• Aim of the exercise: For the records that follow, work out how many lines include "Ticimax" and give only that count.

• Records for processing:
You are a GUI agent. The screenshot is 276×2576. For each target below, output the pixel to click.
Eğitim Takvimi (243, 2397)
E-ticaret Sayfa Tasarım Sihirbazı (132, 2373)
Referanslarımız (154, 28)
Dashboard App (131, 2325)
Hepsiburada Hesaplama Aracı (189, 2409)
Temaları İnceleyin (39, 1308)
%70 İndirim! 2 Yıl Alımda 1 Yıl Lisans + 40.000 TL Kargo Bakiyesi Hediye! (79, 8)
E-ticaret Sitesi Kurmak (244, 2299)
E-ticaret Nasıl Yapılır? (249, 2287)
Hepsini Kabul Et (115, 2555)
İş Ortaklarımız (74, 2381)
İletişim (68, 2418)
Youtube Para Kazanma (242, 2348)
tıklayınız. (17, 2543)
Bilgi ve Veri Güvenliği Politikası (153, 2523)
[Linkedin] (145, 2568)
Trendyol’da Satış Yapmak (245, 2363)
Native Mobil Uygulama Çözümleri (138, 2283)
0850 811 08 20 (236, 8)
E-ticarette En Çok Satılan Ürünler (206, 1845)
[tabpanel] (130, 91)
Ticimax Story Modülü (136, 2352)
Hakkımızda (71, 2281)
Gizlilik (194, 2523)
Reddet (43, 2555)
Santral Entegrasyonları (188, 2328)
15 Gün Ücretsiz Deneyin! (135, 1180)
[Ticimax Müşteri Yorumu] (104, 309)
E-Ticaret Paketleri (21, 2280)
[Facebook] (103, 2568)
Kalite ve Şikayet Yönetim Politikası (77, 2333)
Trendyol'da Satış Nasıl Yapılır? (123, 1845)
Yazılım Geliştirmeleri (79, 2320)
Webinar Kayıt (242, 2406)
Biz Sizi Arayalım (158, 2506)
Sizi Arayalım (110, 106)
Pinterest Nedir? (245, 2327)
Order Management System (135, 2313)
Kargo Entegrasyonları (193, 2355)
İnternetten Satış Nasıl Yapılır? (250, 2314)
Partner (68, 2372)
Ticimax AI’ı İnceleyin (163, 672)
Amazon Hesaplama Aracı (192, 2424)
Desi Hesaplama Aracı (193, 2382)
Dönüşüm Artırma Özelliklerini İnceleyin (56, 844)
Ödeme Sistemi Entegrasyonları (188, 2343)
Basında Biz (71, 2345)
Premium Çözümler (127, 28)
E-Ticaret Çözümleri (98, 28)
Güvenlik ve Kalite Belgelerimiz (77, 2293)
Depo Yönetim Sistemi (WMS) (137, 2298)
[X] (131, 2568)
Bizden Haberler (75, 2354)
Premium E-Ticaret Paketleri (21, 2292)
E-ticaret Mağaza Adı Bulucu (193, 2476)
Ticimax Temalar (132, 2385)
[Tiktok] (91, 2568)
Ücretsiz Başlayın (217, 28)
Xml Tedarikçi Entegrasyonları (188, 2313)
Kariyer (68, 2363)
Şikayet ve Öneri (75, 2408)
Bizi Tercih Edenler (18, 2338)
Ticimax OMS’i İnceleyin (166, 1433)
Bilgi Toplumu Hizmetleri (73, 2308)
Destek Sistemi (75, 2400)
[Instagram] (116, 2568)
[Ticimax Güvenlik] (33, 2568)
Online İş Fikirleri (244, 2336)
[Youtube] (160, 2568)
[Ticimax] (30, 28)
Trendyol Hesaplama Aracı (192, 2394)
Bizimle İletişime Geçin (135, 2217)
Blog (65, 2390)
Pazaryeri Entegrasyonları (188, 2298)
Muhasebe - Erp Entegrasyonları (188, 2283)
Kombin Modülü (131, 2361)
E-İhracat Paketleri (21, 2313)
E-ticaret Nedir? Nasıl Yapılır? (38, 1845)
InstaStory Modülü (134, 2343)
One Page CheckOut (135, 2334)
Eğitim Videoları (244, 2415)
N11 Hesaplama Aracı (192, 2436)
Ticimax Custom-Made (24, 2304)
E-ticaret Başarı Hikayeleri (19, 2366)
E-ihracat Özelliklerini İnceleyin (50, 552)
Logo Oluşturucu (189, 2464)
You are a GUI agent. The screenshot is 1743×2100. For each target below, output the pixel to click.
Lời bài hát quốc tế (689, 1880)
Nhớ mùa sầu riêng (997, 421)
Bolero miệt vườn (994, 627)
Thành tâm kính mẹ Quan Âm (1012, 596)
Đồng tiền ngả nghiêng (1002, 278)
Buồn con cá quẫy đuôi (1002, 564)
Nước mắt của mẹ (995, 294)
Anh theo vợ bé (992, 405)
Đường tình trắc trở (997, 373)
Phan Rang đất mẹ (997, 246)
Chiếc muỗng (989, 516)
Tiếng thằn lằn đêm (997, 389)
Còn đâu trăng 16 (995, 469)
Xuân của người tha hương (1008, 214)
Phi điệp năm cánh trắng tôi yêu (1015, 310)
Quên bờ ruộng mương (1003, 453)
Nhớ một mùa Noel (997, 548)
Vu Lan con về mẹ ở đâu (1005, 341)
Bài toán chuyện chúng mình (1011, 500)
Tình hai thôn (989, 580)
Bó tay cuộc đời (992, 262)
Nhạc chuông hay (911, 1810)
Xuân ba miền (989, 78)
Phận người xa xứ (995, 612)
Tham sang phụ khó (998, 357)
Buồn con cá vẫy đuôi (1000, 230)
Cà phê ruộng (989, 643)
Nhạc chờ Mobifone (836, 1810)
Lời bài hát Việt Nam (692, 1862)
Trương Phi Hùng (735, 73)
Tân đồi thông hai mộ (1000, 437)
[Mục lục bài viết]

• Task solution: 8